A gentleman who is not related to a Union soldier or sailor (as described above) but still wants to help us in our efforts, is welcome to join the SUVCW as an Associate — provided that the second and third provisions of eligibility (as stated above) also apply to him, personally. Associates are welcome and encouraged to take an active part in all SUVCW activities. [Please consult ARTICLE VII, Sections 2 and 3 of the CONSTITUTION portion of the SUVCW’s Constitution and Regulations (C&R).]

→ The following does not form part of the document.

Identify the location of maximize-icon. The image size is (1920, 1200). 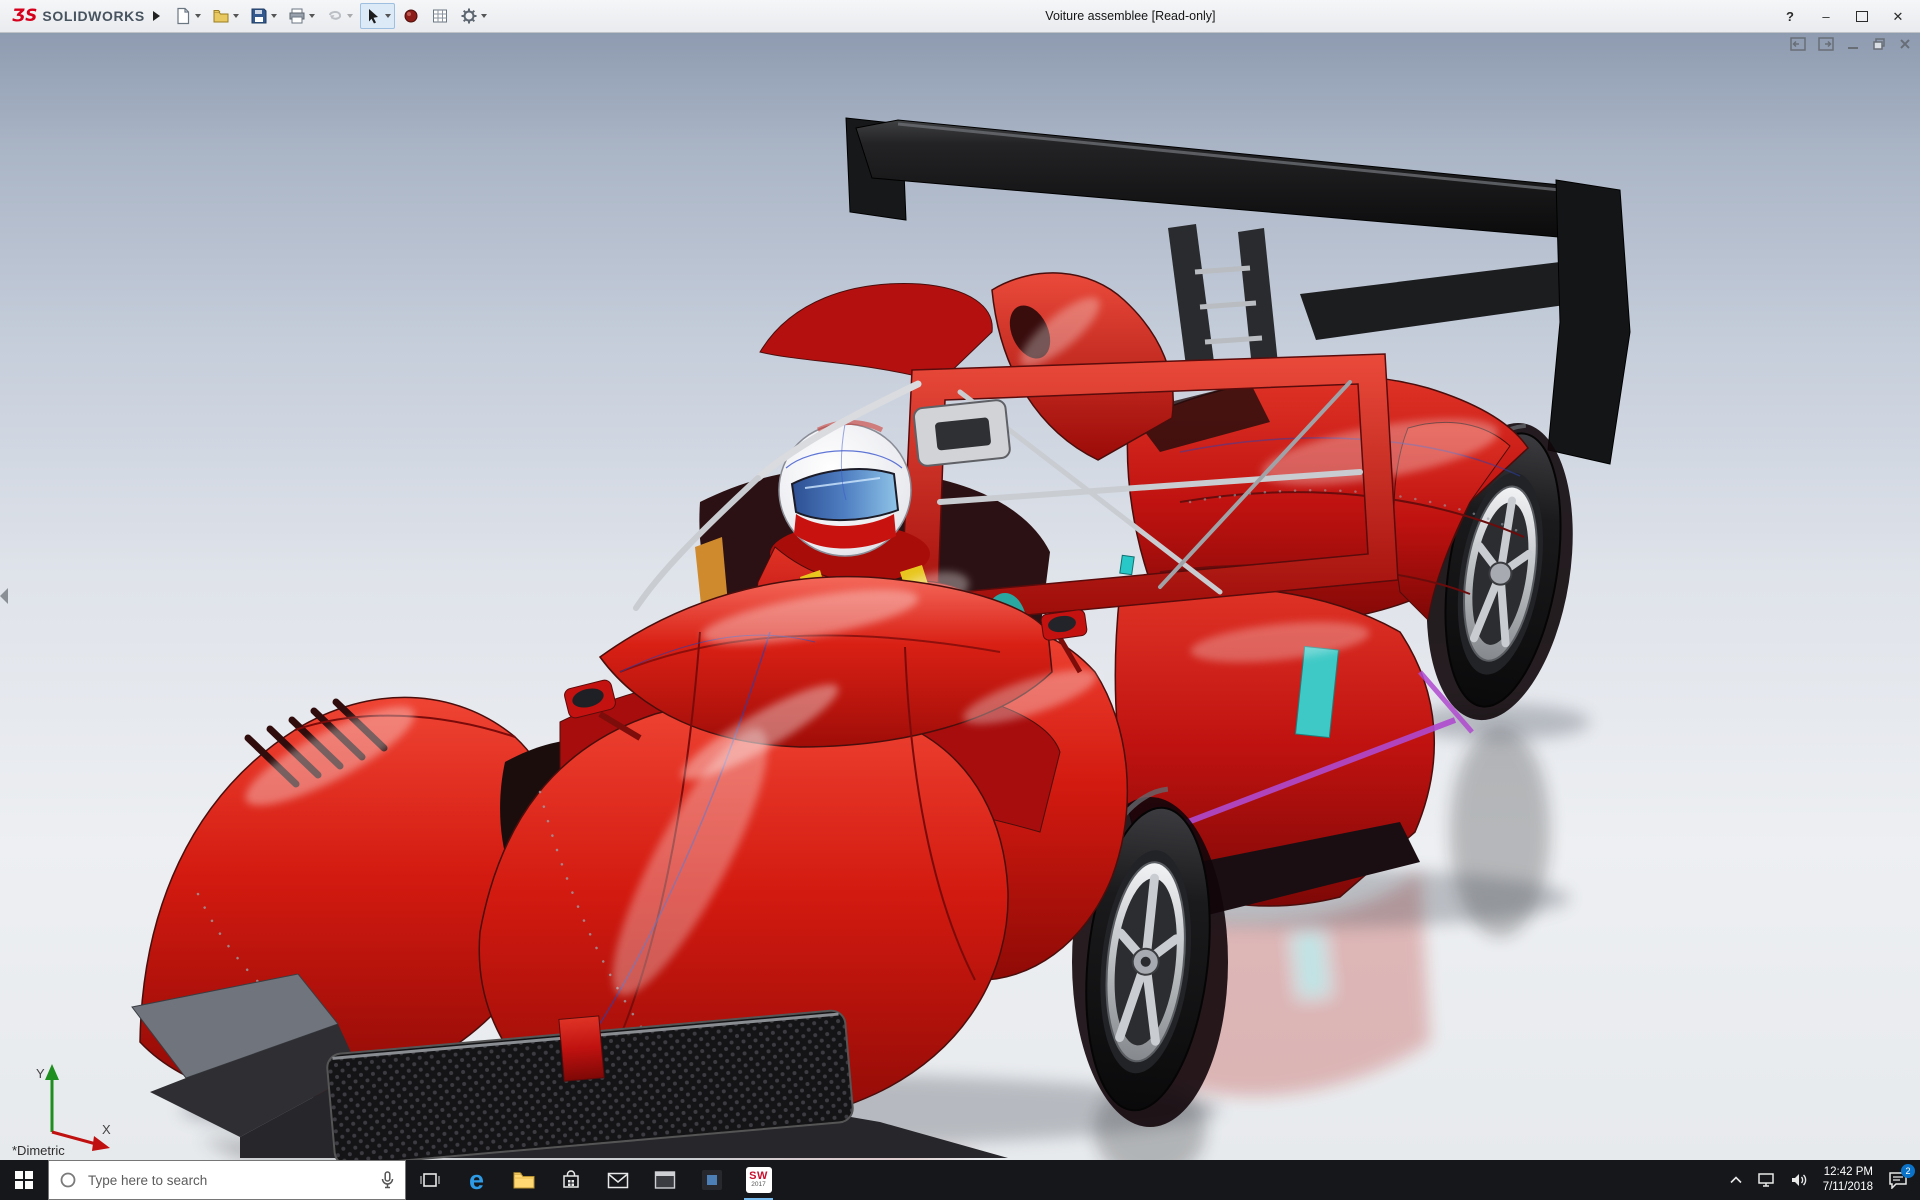
(1862, 16).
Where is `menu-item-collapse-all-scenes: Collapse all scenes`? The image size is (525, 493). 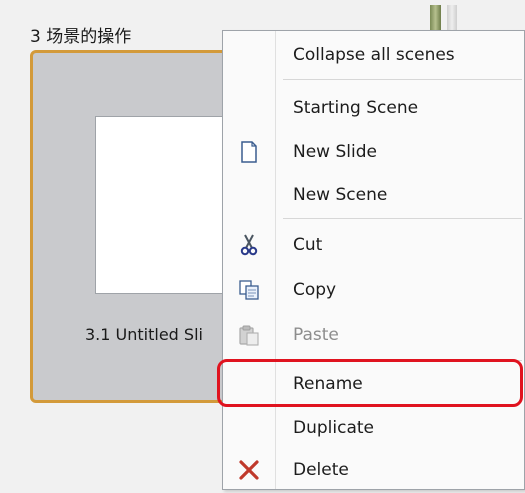
menu-item-collapse-all-scenes: Collapse all scenes is located at coordinates (374, 55).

Those who do not have a Union ancestor, but who still wish to support the Order, may join as an Associate. The Associate has the same privileges as a Member, in that he can vote at camp elections and hold Camp office. Up to 33% of a Camp's total membership may consist of Associates. Associates must be at least 14 years of age and have never borne arms against the U.S. Government. Not all Camps accept Associates. SUVCW officers and members at formal gatherings, on parade, or other duty of the Order, wear the organization's membership badge on the left breast of their clothing. Those who have held or currently hold command positions at the Camp, Department and National level are also recognized by a unique badge. Badges are also awarded for military service and longevity. Badges are available for sale from the National Quartermaster.
Many of the SUVCW’s objectives could not be attained without the support of its Auxiliary. Originally organized as the Ladies Aid Society in 1883, the Auxiliary to the Sons of Union Veterans of the Civil War (ASUVCW) is composed of like-minded women, who share the interests and goals of the Sons. They work alongside the SUVCW during special events, ceremonies, and presentations. Many Camps have Auxiliaries affiliated with them. The ASUVCW’s structure and meetings are similar to the SUVCW's. Membership is open to both those with and without ancestry. Wives, daughters, mothers and adopted daughters of SUVCW members are invited to join. A Junior membership has been established for girls eight to twelve years old.
Together with the Daughters of Union Veterans of the Civil War (DUVCW), Ladies of the Grand Army of the Republic (LGAR), and the Woman's Relief Corps (WRC), the Sons and Auxiliary form the "Allied Orders" to the G.A.R.